A rising wedge occurs when the price of the stock is rising over time whereas
a falling wedge occurs when the price of the stock is falling over time.
A wedge pattern can be drawn by using trend lines and connecting the peaks
and the troughs. Once there is a price breakout, there is a sharp movement of
prices in either of the directions.
7. Pennants
A pennant pattern or a flag pattern is created when there is a sharp movement in
the stock either upward or downward. This is followed by a period of
consolidation that creates the pennant shape because of the converging lines.
Then a breakout movement occurs in the same direction as the big stock
move. Pennant patterns are similar to flag patterns and tend to last between one
and three weeks.
At the initial stock movement, there is a significant volume which is followed by
weaker volume in the pennant section and then a rise in the volume at the
breakout.
8. Symmetrical Triangles
Symmetrical Triangles can be bullish or bearish continuation chart patterns that
are developed by two trend lines that converge. These two trend lines join the
peaks and troughs and they occur in the direction of the ongoing trend.
9. Ascending Triangles:
This triangle appears during an upward trend and is regarded as a bullish
continuation pattern.

Sometimes it can be also created at the end of a downward trend as a reversal


pattern, but it is more commonly considered as a continuation chart pattern.

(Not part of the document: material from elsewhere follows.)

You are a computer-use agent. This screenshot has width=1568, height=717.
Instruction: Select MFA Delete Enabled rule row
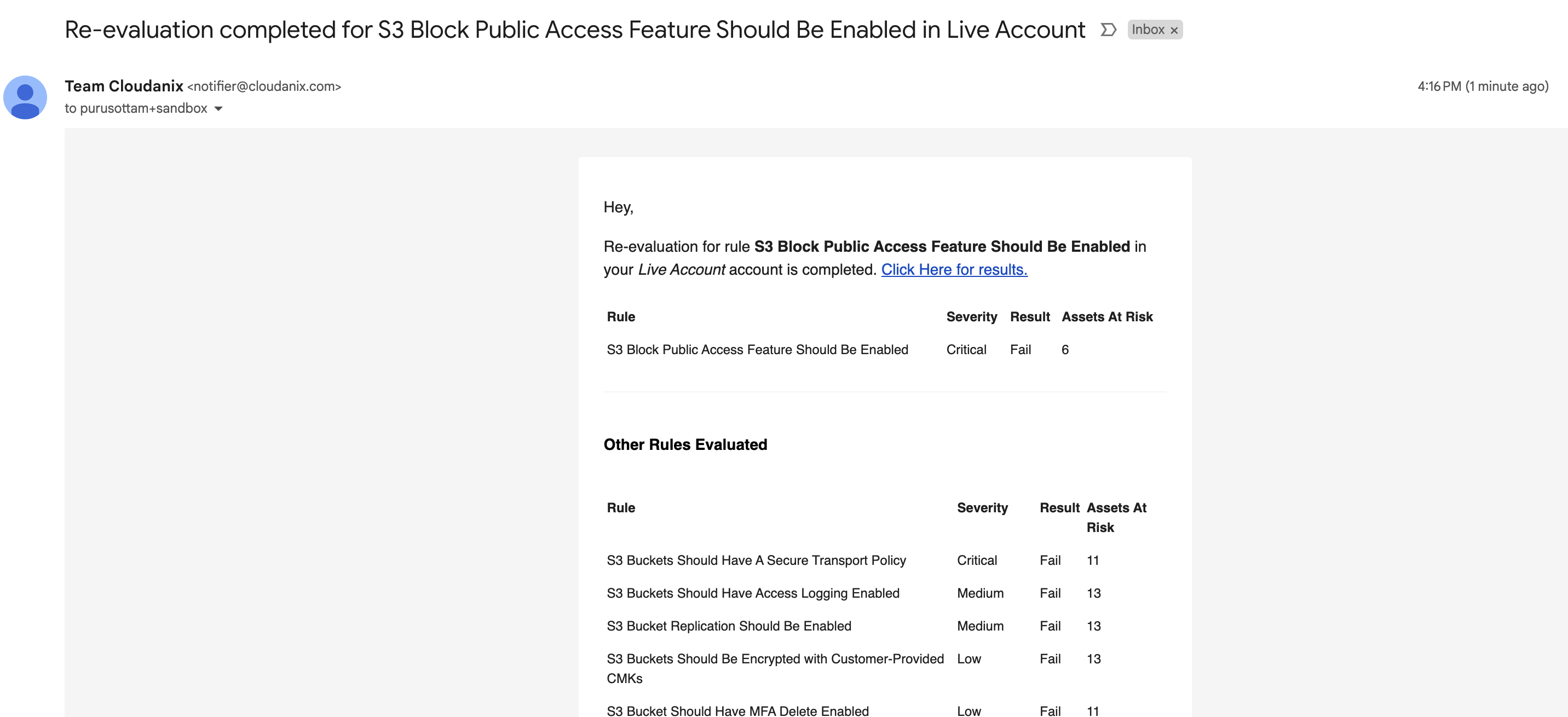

Ascending triangles are always regarded as bullish patterns whenever they are
formed in the charts.
10. Descending Triangles
Like the ascending triangle, the descending triangle is a continuation chart
pattern. The only difference is that it is a bearish continuation pattern and it is
created during the downtrend.
Sometimes it can be also created at the end of an uptrend as a reversal pattern,
but it is more commonly considered as a continuation chart pattern.